The number of threads is curently hard-coded at twice the number of available cores. This seemingly unusual number has provided the best performance in most cases on my AMD Phenom II x6. Ideally, we want the algorithm to minimize CPU idle time. Idle time occurs toward the end of an iteration in IDA*, when the depth-first search workers start to taper off. Without more complicated code, the next iteration cannot start until we are certain there is no solution for the given threshold. Thus, starting more threads than cores keeps the CPU at max capacity over most of the iteration and generally performs better than when starting fewer threads, even with the added cost of context switching.

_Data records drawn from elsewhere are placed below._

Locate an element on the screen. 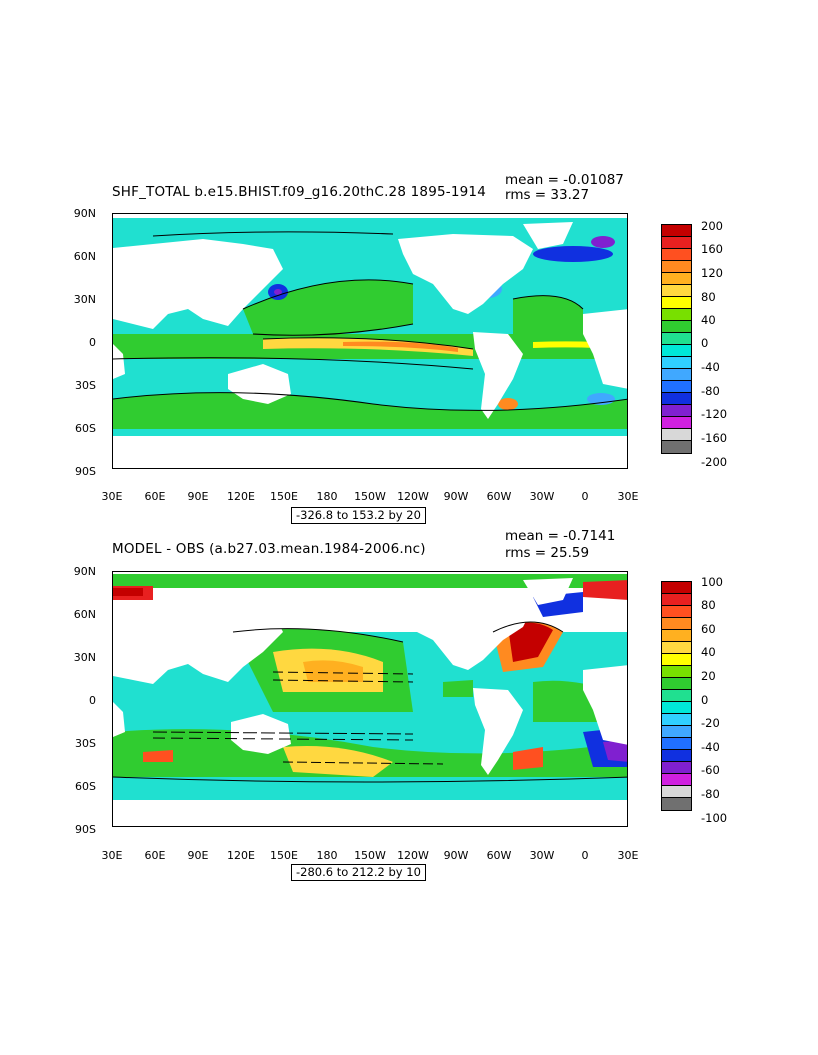 This screenshot has width=818, height=1055. colorbar-label: -120 is located at coordinates (714, 414).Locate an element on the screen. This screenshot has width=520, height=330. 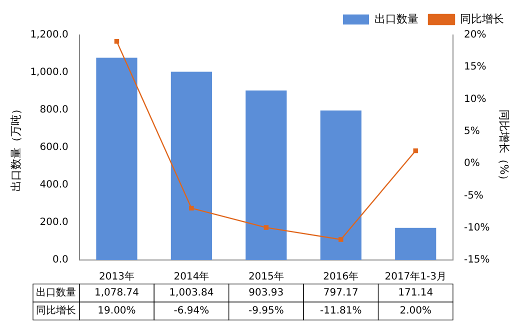
data-label: 19.00% is located at coordinates (117, 312).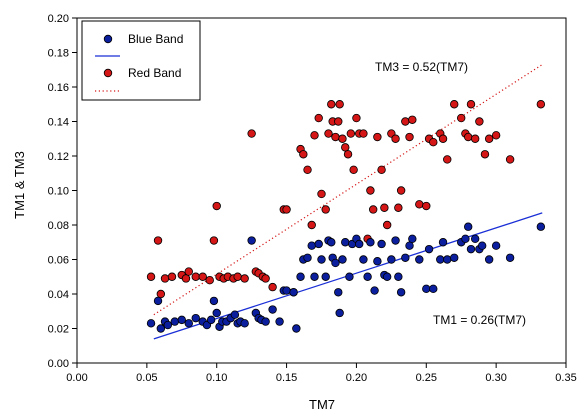 This screenshot has width=580, height=415. I want to click on y-tick-label: 0.14, so click(58, 123).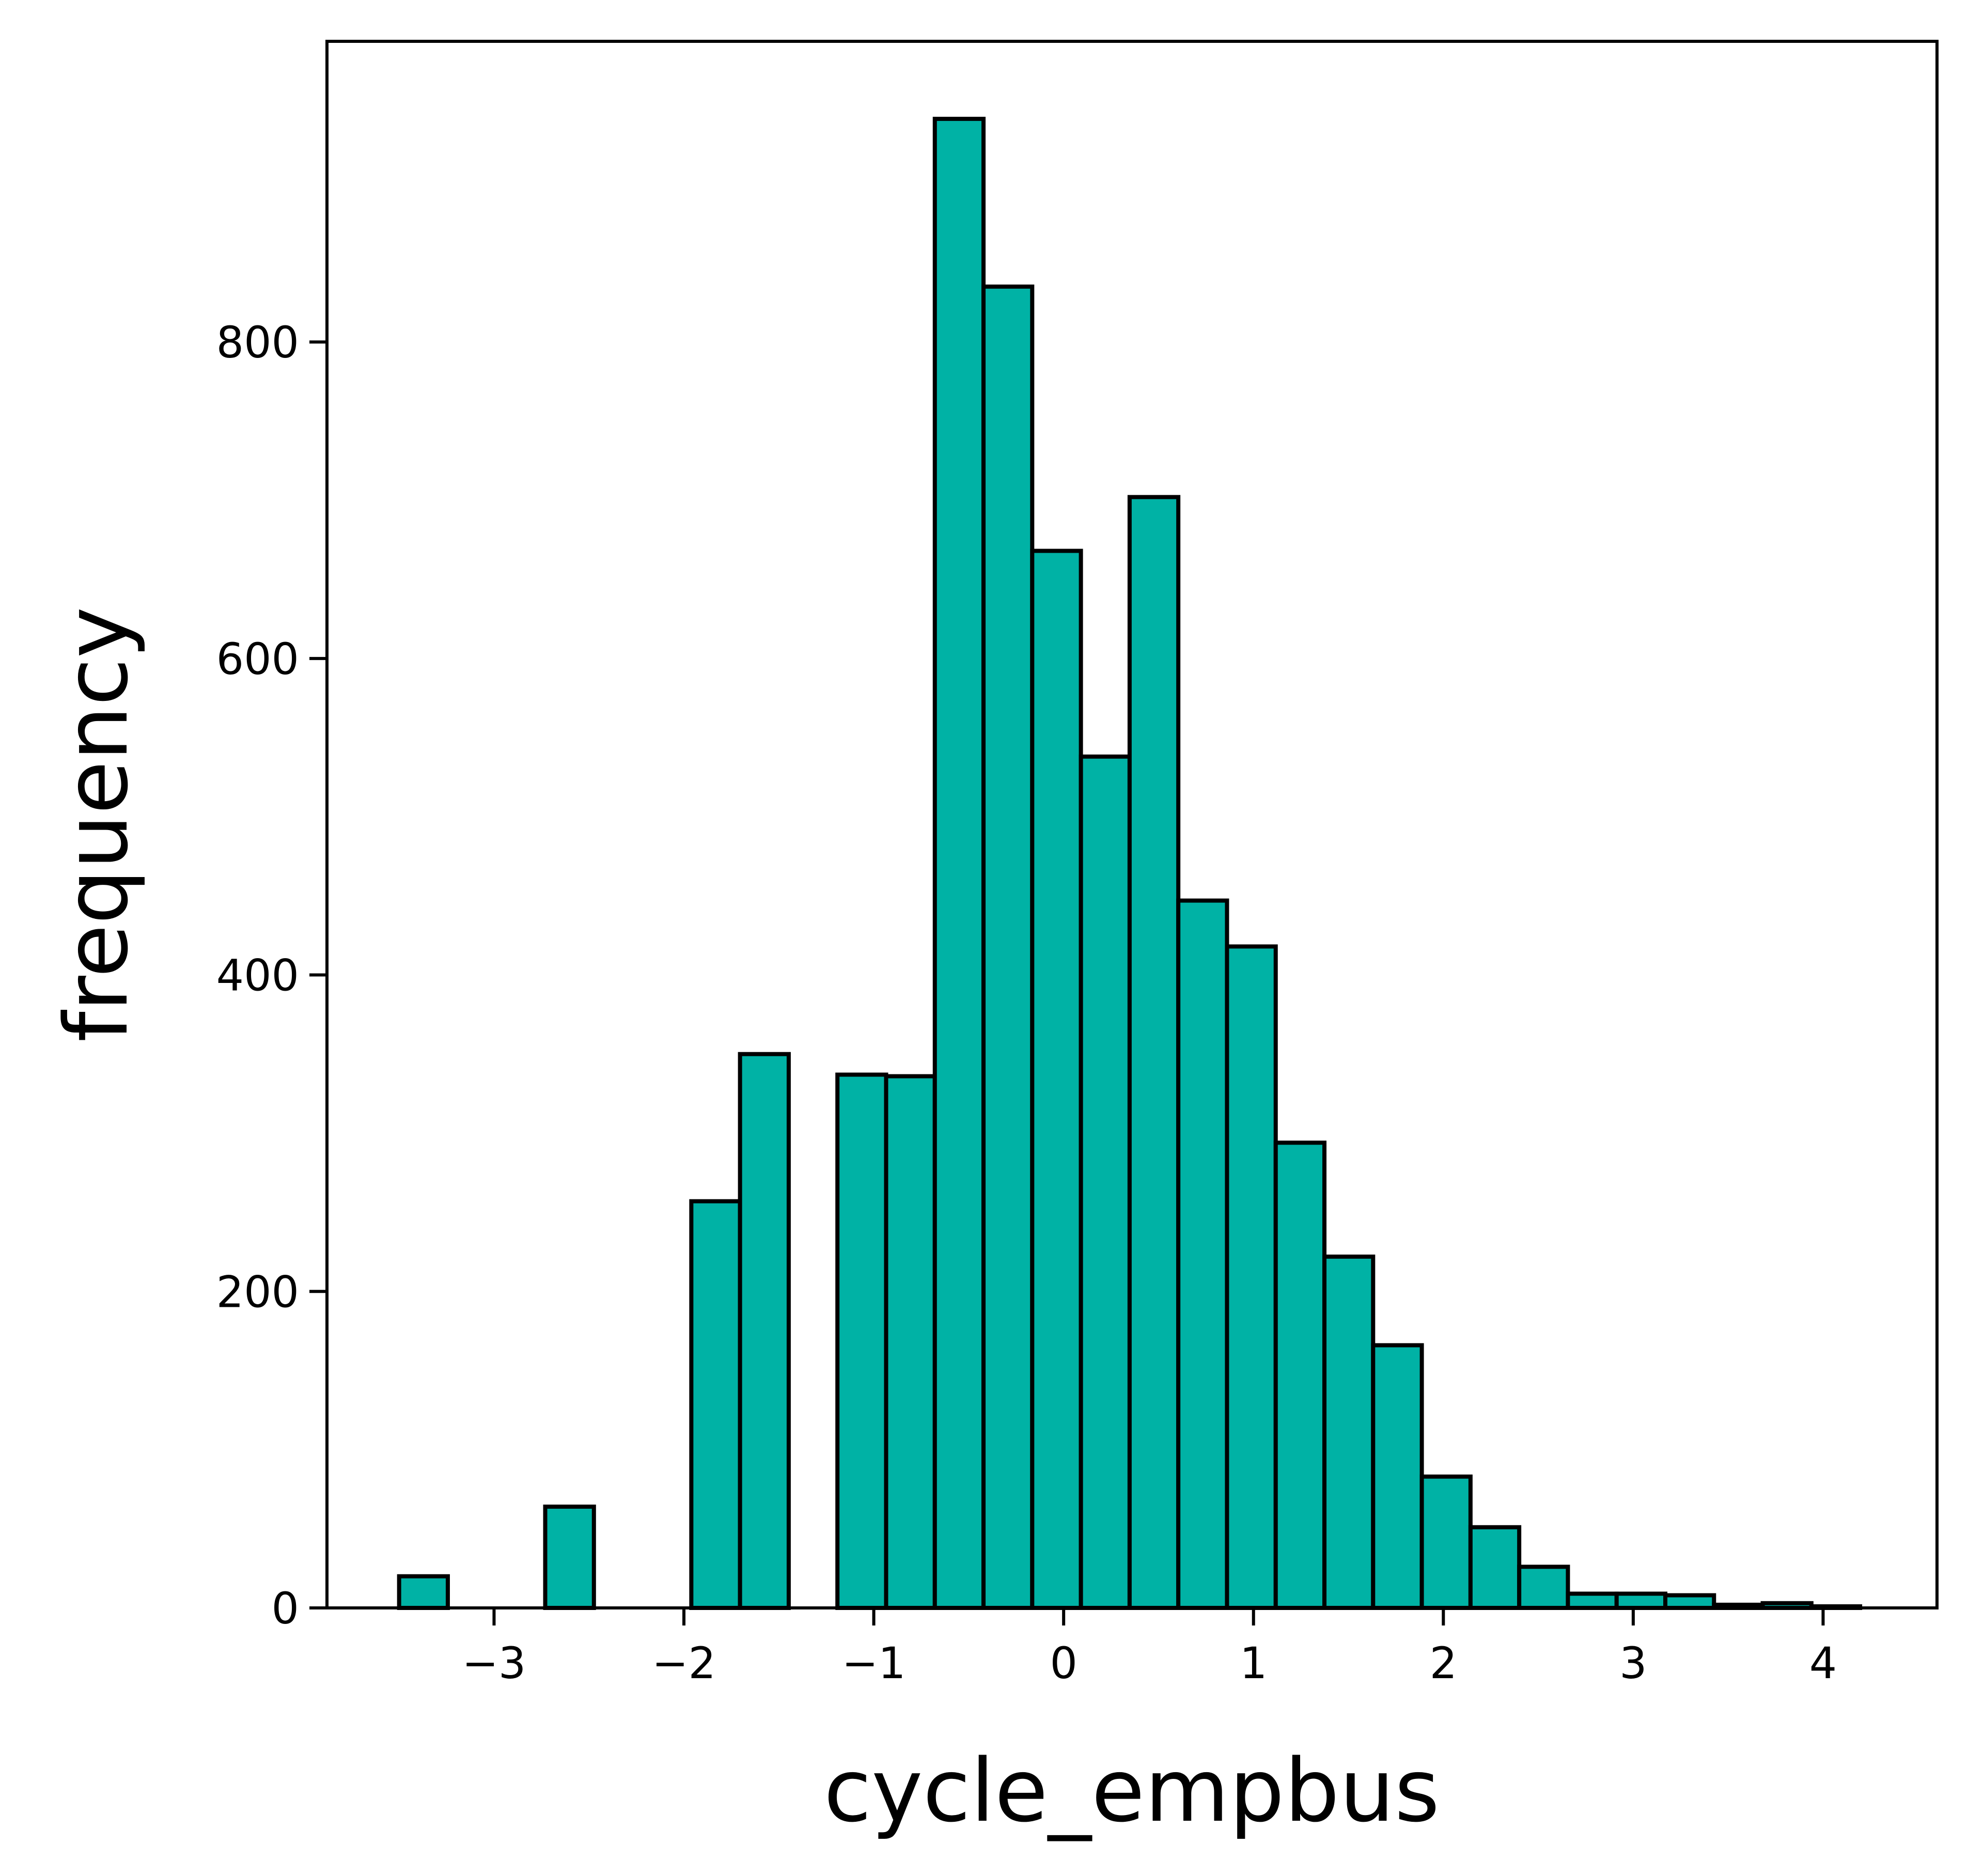 The width and height of the screenshot is (1968, 1876). What do you see at coordinates (258, 975) in the screenshot?
I see `y-tick-label: 400` at bounding box center [258, 975].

Why bother with multi-threading? A single-threaded Java implementation of IDA* cannot compete with the same C implementation. When profiling this code, one will observe that a large majority of execution time is spent in looking up costs in Node.h(). This section of this method that implements with the pattern database heuristic is simple, but Java's array bounds checking truly hinders performance. In a simple test of Java versus C (compiled with gcc, -O2) where array elements are accessed in random order millions of times, C outperformed Java by a factor of 8. When applying the applet's pattern database heuristic, arrays are used only for cost lookups and to store the path to the goal state. Everything else has been implemented with primitives and shift operations. So, in order to improve performance, one must turn to multi-threading.

Usage

The 8/15-Puzzle Solver is easy to use. The options should be straightforward. To enter the configuration of a puzzle, simply list the numbers of the tiles from left to right, top to bottom, each separated by a comma. Enter 0 for the space. For example, "2,4,0,1,8,5,3,6,7" is what you would enter for the board configuration below:

Note that you must use IDA* to solve 15-puzzles, as the A* option has been purposefully disabled. Multi-threading is not available unless you accept the certificate, since the thread pool cannot be shutdown with the default policy settings, and is not available with the 8-puzzle (since a single thread is more than sufficient).